Você está na página 1de 2

A Dramaturgia Narrativa de Comunidade

Julio Larroyd, estudante

A transposição de um texto em prosa para o teatro pode seguir caminhos


diversos na sua constituição: o texto narrativo pode ser tomado como um
dispositivo disparador para o processo de recriar a trama ou até mesmo a
transposição fiel do texto para o palco. O diretor de Comunidade, espetáculo
livremente inspirado no livro de Camus, O Estrangeiro, optou pela fidelidade ao
texto.
Nessa performance solo, Ismael Caneppele rompe com um cânone do
drama: a ação. A grande riqueza de Comunidade está na palavra, naquilo que é
dito, mas não é exibido. Se por um lado a encenação é abundante no discurso,
é escassa em teatralidade.
A proposta de dialogismo com o espectador ancora-se em outra
perspectiva: ao ouvir o relato da personagem, que é feito de maneira linear,
constituindo uma dramaturgia discursiva, o espectador precisa recorrer à sua
representação imagética pessoal para que esse diálogo se estabelece em sua
completude.
A opção de Caneppele pelo “mínimo de movimento”, conforme transcrito
no programa da peça, é uma forma de dramaturgia que rompe o tradicional e,
em alguma medida, pode ser o ponto vulnerável do espetáculo. Nesse sentido,
as exibições de vídeos e recursos midiáticos amenizam essa percepção e dão
certa mobilidade à peça.
Eclode no espetáculo, portanto, o romance publicado em 1942 que serve
de interface para a narrativa das experiências pessoais do ator/diretor. Como se
Ismael encontrasse nas palavras do autor argelino a sua outra face do espelho,
não sendo preciso criar o seu relato vivencial, afinal a experiência de ser um
estrangeiro fora e dentro de sua pátria e de si mesmo já está posta por Camus.
Muitos elementos subjetivos da personagem camusiana, M. Mersault,
estão presentes no protagonista de Comunidade: a indiferença, a incapacidade
de estabelecer vínculos e afetos com o outro, o narcisismo expresso através da
apatia dele em relação às demais personagens, e — por que não dizer— com
o espectador?
Essa experiência narcísica ultrapassa a quarta parede e chega ao
espectador na forma de um grand finale: ao término do espetáculo fecham-se as
cortinas, e Ismael não retorna ao palco.

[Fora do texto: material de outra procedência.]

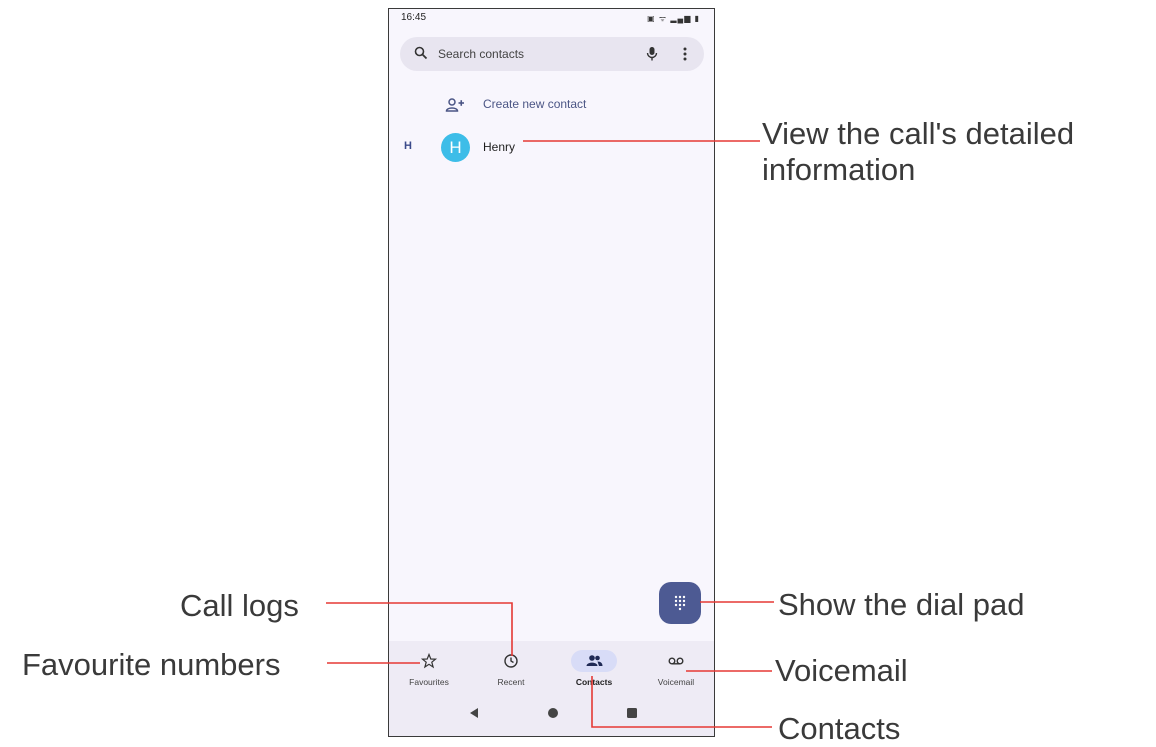 The height and width of the screenshot is (747, 1156). What do you see at coordinates (420, 629) in the screenshot?
I see `call-logs-callout-line` at bounding box center [420, 629].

Ao desconcertar o público, negando-lhe
a oportunidade do aplauso, ocorre uma suspensão do gozo final da relação
ator/espectador.
O tear do espetáculo é a experiência rapsódica; pelo fio da palavra,
Caneppele conduz o espectador ao labirinto obscuro da subjetividade da
personagem e abruptamente corta esse fio, gerando uma cisão, um hiato na
relação estabelecida até então.
Um espetáculo que tem sua força no relato, na palavra, termina com a
ausência dela, fica um “não dito” — e o resto é silêncio ensurdecedor.